The U.S. adaptation of Danish television series The Killing (Danish: Forbrysen) has been an enormous success on this side of the pond, but it's had its share of problems during its four-season run. AMC saw it through two seasons before canceling it, bringing it back for a third, and then passing it off on Netflix for a six-episode conclusion. The show works well as a slow burning police procedural with flawed characters battling their own demons in dreary Seattle, but the end of the final episode has left viewers a bit on edge.
The Killing follows a series of murder investigations by homicide detectives Sarah Linden (Mireille Enos) and Stephen Holder (Joel Kinnaman). In the first two seasons, they search for the killer of Rosie Larsen -- an investigation reminiscent of Twin Peaks even in AMC's promotional materials ("Who Killed Rosie Larsen?" similar to "Who Killed Laura Palmer?). The supporting characters have secrets, and Detectives Linden and Holder constantly dig to uncover these secrets in order to find out who killed this young girl. But what about Rosie's secrets? Like Laura Palmer, the deceased has secrets of her own. We find out she's been working at a casino on an Indian reservation as a hostess and possibly as an escort, much like Laura at One-Eyed Jack's.
In season three, after Rosie's killer is discovered, we follow the investigation of a serial killer known as the Pied Piper, who tortures and murders young girls before taking their ring fingers as trophies. Linden's lover, her boss James Skinner, becomes her prime suspect at the end of the season, and she shoots him mostly out of her disbelief that she never suspected him. Holder helps Linden cover up the crime and pins the Pied Piper murders on an innocent man.

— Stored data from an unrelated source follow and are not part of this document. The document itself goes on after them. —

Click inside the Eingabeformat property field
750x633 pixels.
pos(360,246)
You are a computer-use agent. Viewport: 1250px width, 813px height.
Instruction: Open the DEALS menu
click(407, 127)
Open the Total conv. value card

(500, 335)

Season four is where things get a little weird. As Holder's old partner, Carl Reddick, begins to suspect foul play when Skinner goes missing, Holder and Sarah spiral into painful paranoia while investigating a family massacre. The prime suspect, Kyle, allegedly killed his entire family and attempted to kill himself but survived. Kyle returns to a boys' military school run by cold colonel (Joan Allen), trying to remember the events the night of his family's murder. He finally recalls that he indeed killed his family, but the colonel, along with two other cadets, have covered up the crime. The colonel kills these boys, and Kyle is arrested. Reddick confronts Linden, and she confesses to killing Skinner after learning of his double life as the Pied Piper. District Attorney Richmond shows up (owing Linden a favor from the first two seasons for clearing him of the Rosie Larsen murder) and offers her a deal in the form of a deus ex machina: Skinner killed himself according to his autopsy, leaving Linden free and clear.
At this point, all seems resolved. The loose ends have been tied up, and Linden and Holder quit their jobs with the Seattle Police Department. But this is where fans get pissed off. About four years pass. Holder has a child now, and he sees her off on the school bus. Linden shows up after years of being on the road. Over the course of their time together, they've formed a strong bond, and they tell how much they've missed each other. Sure, okay. Understandable. But in a series that has been hauntingly dark and gritty and constantly pelted with rain, we see these two share a nearly intimate moment in rays of sunshine. It almost becomes a confession for their mutual love. This hasn't been hinted at, really -- not in 42 episodes. But fine. They almost kiss, but it doesn't happen. Linden, ready to move on from Seattle (the "city of the dead" for her), she leaves. Holder, disappointed, goes back to his life.The "almost" romance is out of the picture. Until Holder later leaves his new job and sees Linden standing beside her car with a smile on her face, something she does very, very rarely in the show. Holder looks relieved and they walk towards each other before the scene cuts to black. And that's The Killing.
As I said, most fans felt this was out of character for the dynamic duo. However, I must admit, I'm glad we are left with the possibility that these two might actually have something between them. After all, they've been attached at the hip for so long and have become close friends. Isn't it likely that Linden and Holder would develop strong feelings for each other? Even if it's not of a romantic nature, these two need to be in each other's lives. I felt the writers were wise to keep it open and breath a bit of hope into an otherwise dreary and hopeless setting.
Some fans complained the ending was too neat and that American audiences rely too heavily on closure to be satisfied with a show's final episode, but you can't please everyone. The Killing is a stellar series that viewers can binge watch at their leisure on Netflix. Even though the ending can leave audiences with mixed feelings, I think that's good. The story resonates so powerfully that such an ending is forgivable.